Sono particolarmente affezionato a 21st Century Blues. In particolare all’assolo, per il quale ho cercato di essere originale senza apparire lezioso: credo sia un buon mix di tradizione e innovazione in ambito blues, appunto. Un mood riconducibile al mio caro amico Larry Carlton, o gli stessi Steely Dan. Questa song parla di quando ti svegli la mattina, accendi il computer e leggi posta e email: nel 99% dei casi si tratta di brutte notizie. Certo, bisognerebbe cercare di non credere a tutto ciò che leggi e ribellarsi al brainstorming mediatico, ma tant’è. Insomma, un testo avvolto da un velo di tristezza, quasi di rassegnazione... la sensazione che riportavano anche i vecchi brani blues.
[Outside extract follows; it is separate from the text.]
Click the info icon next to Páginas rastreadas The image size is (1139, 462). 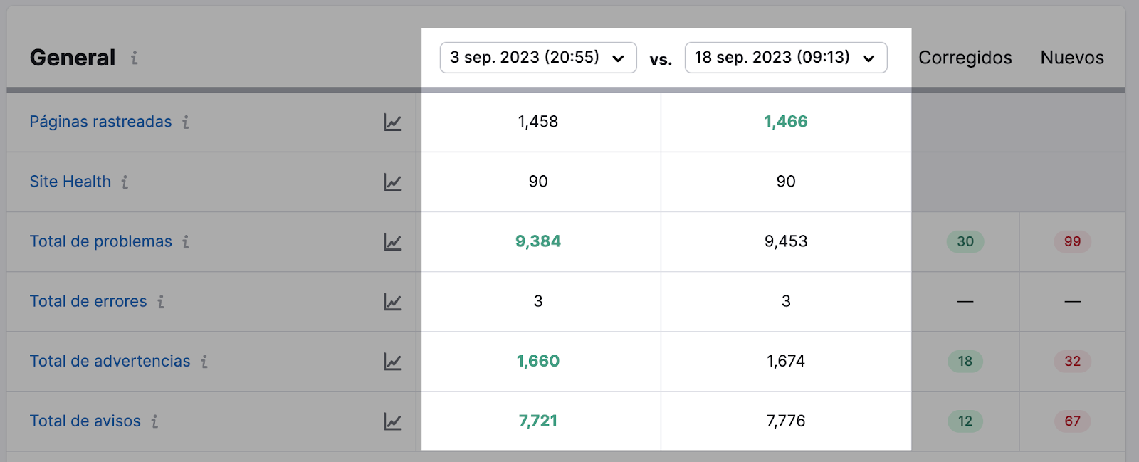pos(186,122)
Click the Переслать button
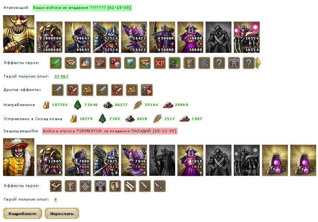The height and width of the screenshot is (222, 318). tap(62, 214)
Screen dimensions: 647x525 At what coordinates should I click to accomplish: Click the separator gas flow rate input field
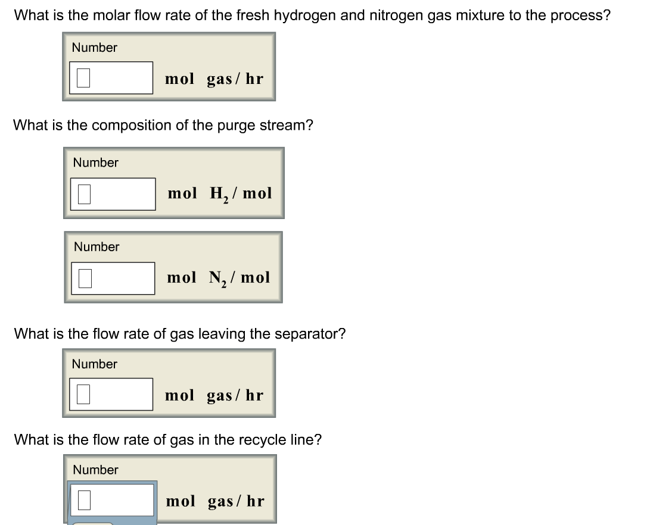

Oggi siamo nel 21esimo secolo ma, come vedi, nulla è cambiato in tal senso.

C’è un brano mutato più di tutti rispetto all’idea originale?
Molti brani hanno subìto variazioni, anche importanti, durante il processo creativo e di registrazione ma, forse, il caso più eclatante è Orphan. Credici o meno, era nato come ska, mentre poi lo abbiamo traghettato in qualcosa più in… Toto style! E’ uno dei tre brani in cui ho suonato il basso. Gli altri sono Unknown Soldiers e Great Expectations. Mi sono divertito molto a fare il Chris Squire della situazione!

Che basso hai utilizzato?
Un MusicMan! Il mio sodalizio con questo marchio dura da anni e tu sai che squadra vincente non si cambia...

Componi più con la chitarra elettrica o acustica?
Entrambe. Ad esempio, Unknown Soldier è una song nata nel salotto di casa imbracciando un’acustica, con David [Paich] al piano. L’idea del testo è di David e poi lo abbiamo elaborato entrambi.

Cosa ci dici delle ballad Burn e The Little Things?
Little Things è farina del sacco di Steve Porcaro: una semplice pop song che non significa una limitazione, tutt’altro! Pensa che la prima volta che Steve era arrivato in studio con una sua song, risale ai tempi di Toto IV, vedi...tutto torna! Burn dal canto suo, si basa su un chorus grandioso e una produzione fantastica. Una song dal grande impatto emotivo e sonoro. Anche qui c’è lo zampino di Steve, insieme a David, e mi fa piacere sia presente sull’album: il suo talento di autore è sempre stato sottovalutato.

Infine c’è Chinatown, dal sapore piuttosto rétro...
Hai visto giusto! Si tratta di un pezzo di David che risale al 1977, quando i Toto ancora non erano i Toto. Un brano mai completato e in puro vintage style, ora finalmente dissotterrato e fatto brillare... Inoltre, Lenny [Castro, percussioni] non è niente male. E’ l’unico brano del disco cantato da tre voci soliste: David, Joseph e il sottoscritto.

Se tu dovessi scegliere un solo brano per rappresentare Toto XIV?
Direi senza dubbio Great Expectations. Forse il miglior brano dei Toto in 35 anni di onorata carriera: un mix di pop e rock in grado di suscitare emozioni forti e coinvolgere l’ascoltatore totalmente. Ho suonato ispirandomi al David Gilmour di Confortably Numb.

A bocce ferme, che idea ti sei fatto di questo album?
Great album, man! Erano 10 anni che non ci ritrovavamo in studio, e riconosco che abbiamo partorito qualcosa di forte. Nel migliore stile Toto. Lo dico con orgoglio misto a frustrazione, perché potrebbe davvero essere il nostro canto del cigno. Chi può dire quale sarà lo stato del music business tra 10 anni? Dopo aver trascorso tanto tempo insieme, arrivando quasi allo scontro fisco, chissà quanto ne dovrà passare prima che riaccada! Il fatto è che l’industria discografica non ha più soldi da investire. L’artista non guadagna più, fagocitato dalla rete. Non credere a ciò che ti possono dire altri, la realtà è questa. Noi comunque lo facciamo per amore dell’arte e per la gente che ama la nostra musica, compra i nostri dischi e assiste ai nostri concerti. Dal vivo, ti assicuro, non siamo mai stati così in forma! Mai.